I cannot help but align myself with my distinguished colleague, the Honorable Abraham H. Lipez, since retired, who looked at Bass in Gallardy v. Ashcraft, 288 Pa.Super. 37, 430 A.2d 1201 (1981) and remarked:
8. In State Farm Mut. Auto Ins. Co. v. Schultz, supra, note 3, [281] Pa.Super. [212] at [218], n. 7, 421 A.2d 1224, 1227, n. 7 (1980), the Bass case was distinguished on the ground that there was no indication on the record that the failure to file a timely appeal resulted from non-negligent happenstance. Here, too, there is no indication of non-negligent happenstance, but that might not suffice to distinguish this case, as it did Schultz, which involved the timeliness of an appeal to this court. Here the question is timeliness of the appeal to the court below, which applied the Bass “non-negligence” standard to facts arguably involving negligence. It is difficult to fault the court below for doing this, since the Bass majority applied its “non-negligence” standard to a set of facts which plainly seemed to involve negligence under any traditional meaning of the term. The confusion is compounded by the lack of any standard procedure in making a “non-negligence” determination, as well as the lack of a standard of review where, as here, we review the lower court’s finding of “non-negligence,” rather than make our own determination as to the timeliness of an appeal to our court. We have managed to avoid these thorny problems in this case through our holding on nonretroactivity, a point we may raise ourselves, although not argued by appellant, because it involves the jurisdiction of the court below. See generally, Commonwealth v. Boerner, [281] Pa.Super. [505], [515], n. 11, 422 A.2d 583, 588-89, n. 11 (1980). Unless the Supreme Court soon clarifies the effect of Bass, however, it will not be long before it is causing just the kind of chaos predicted by Justice Rob*467erts in his dissenting opinion and opinion dissenting from the denial of reargument.

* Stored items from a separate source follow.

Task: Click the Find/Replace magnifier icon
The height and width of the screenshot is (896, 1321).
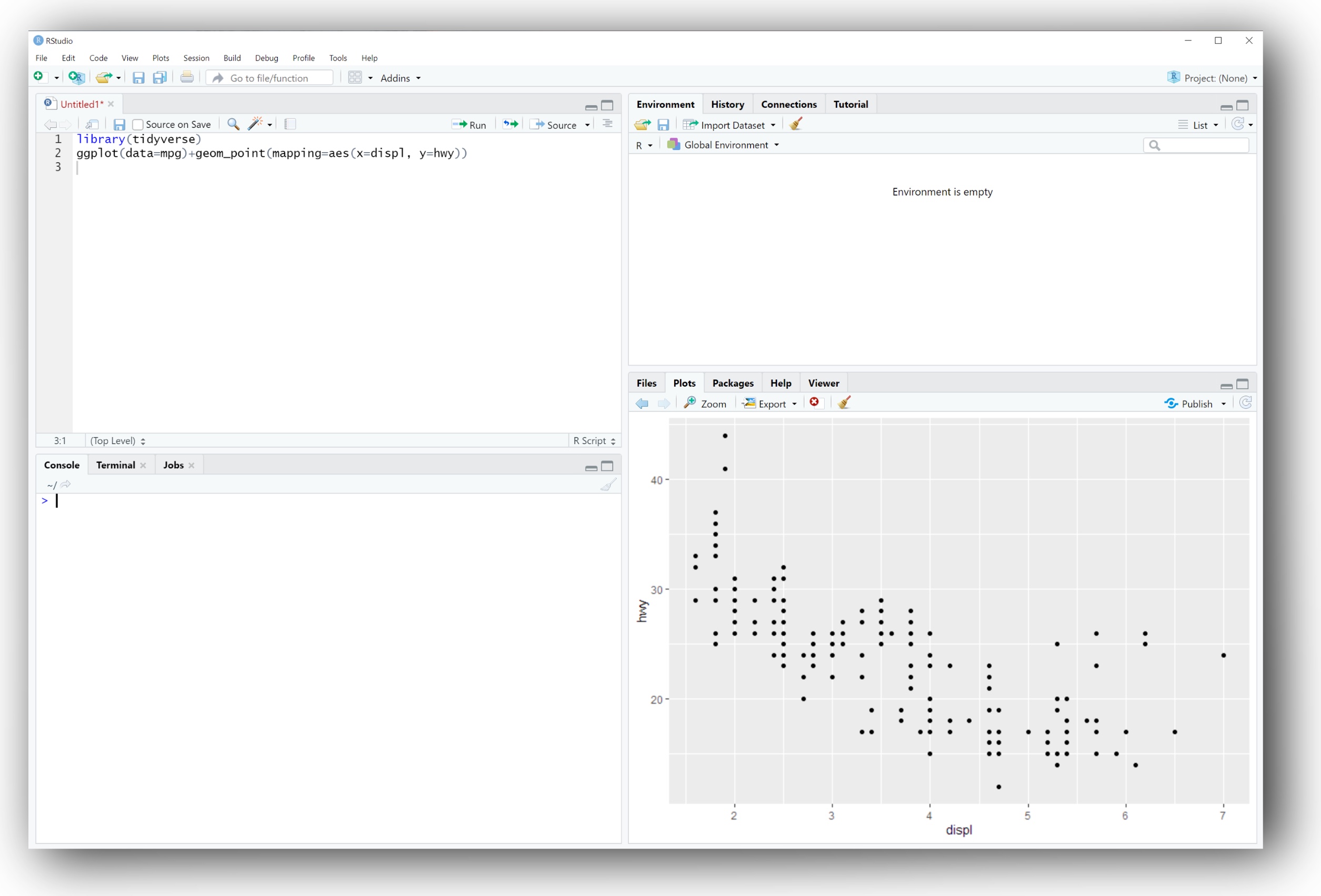Action: (233, 124)
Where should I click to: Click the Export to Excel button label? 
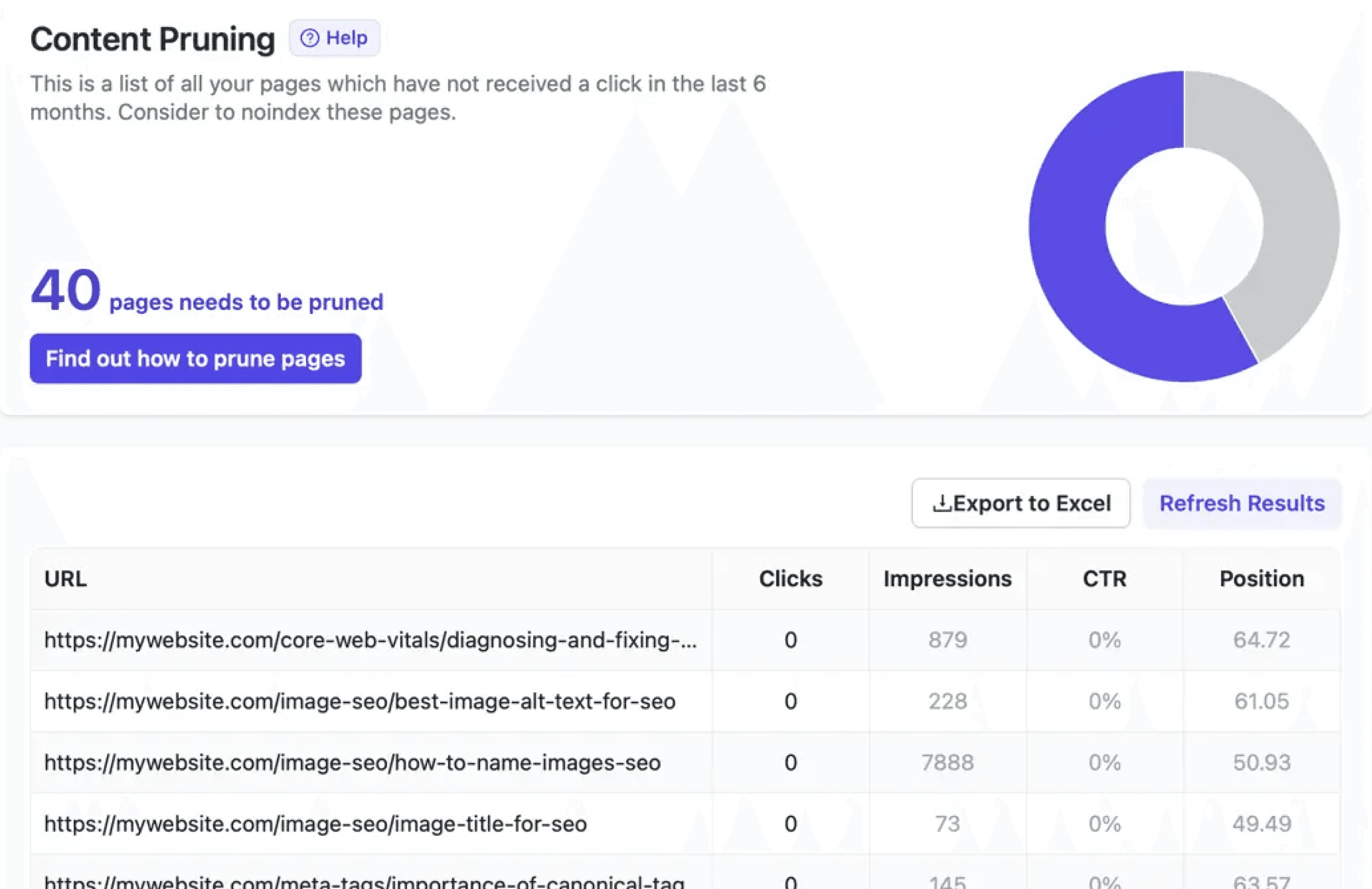pos(1031,503)

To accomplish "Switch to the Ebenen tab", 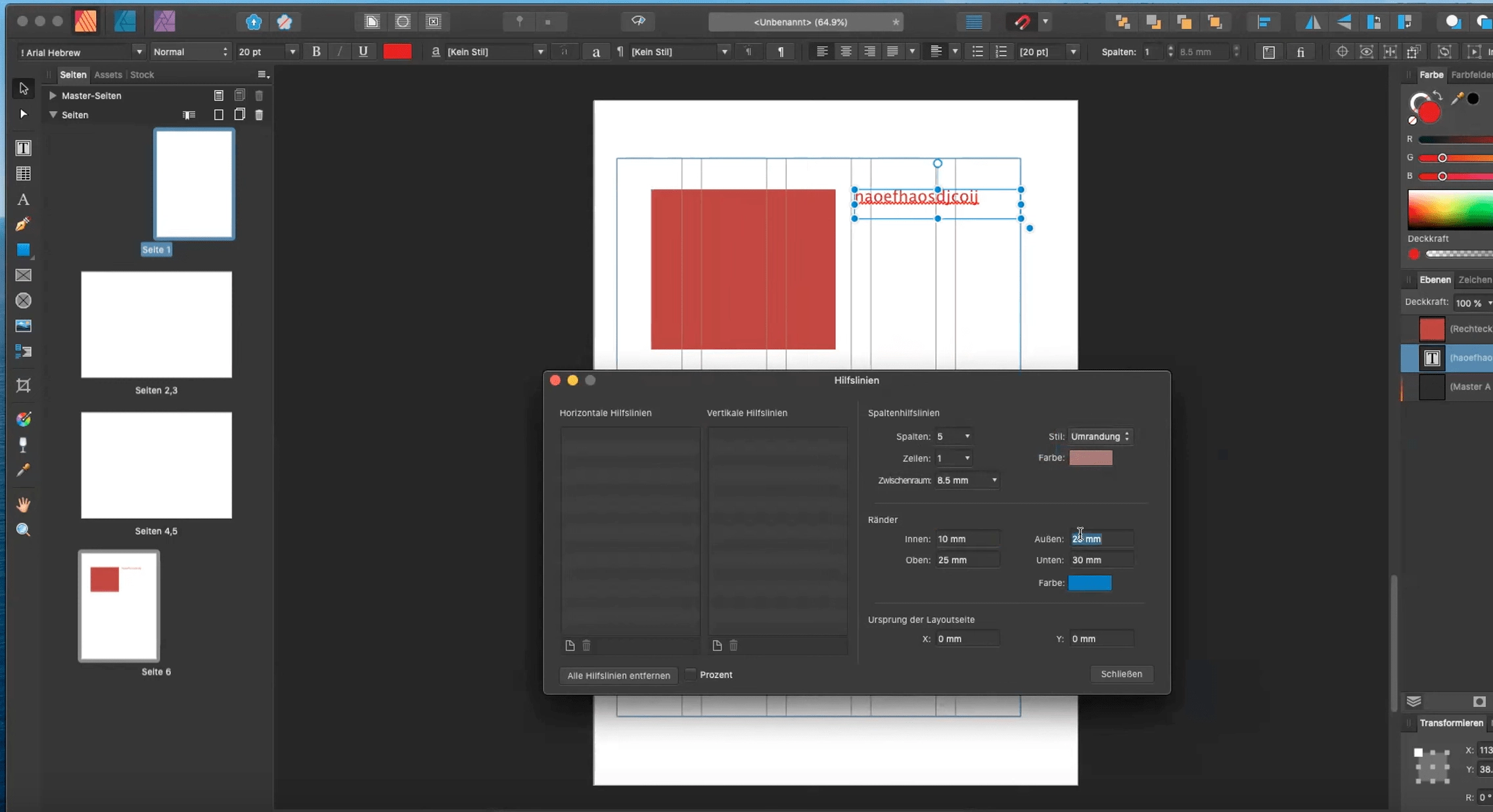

Gallardy, 288 Pa.Super. at 43, n. 8, 430 A.2d at 1204, n. 8.
I agree with my colleagues that this case involves attorney neglect. This being true, I believe it to be the better course to avoid further review of Bass v. Commonwealth, and leave to our Supreme Court the task of placing that decision in its proper perspective.
Moreover, the cases cited by appellant in an attempt to secure what my colleagues term “equitable” relief involve attempts to open or vacate a judgment in the trial court and are clearly inapposite on this appeal where the only issue is the right to appeal nunc pro tunc. I therefore would decline to analyze those cases for the purpose of finding an “unnecessary distinction” between what is clearly before us and what is not a part of this appeal.
Because the appellant has not shown either fraud or some breakdown in the trial court’s operation, the trial court’s order denying appellant’s petition to appeal nunc pro tunc should be affirmed. I therefore join in the result reached by my colleagues.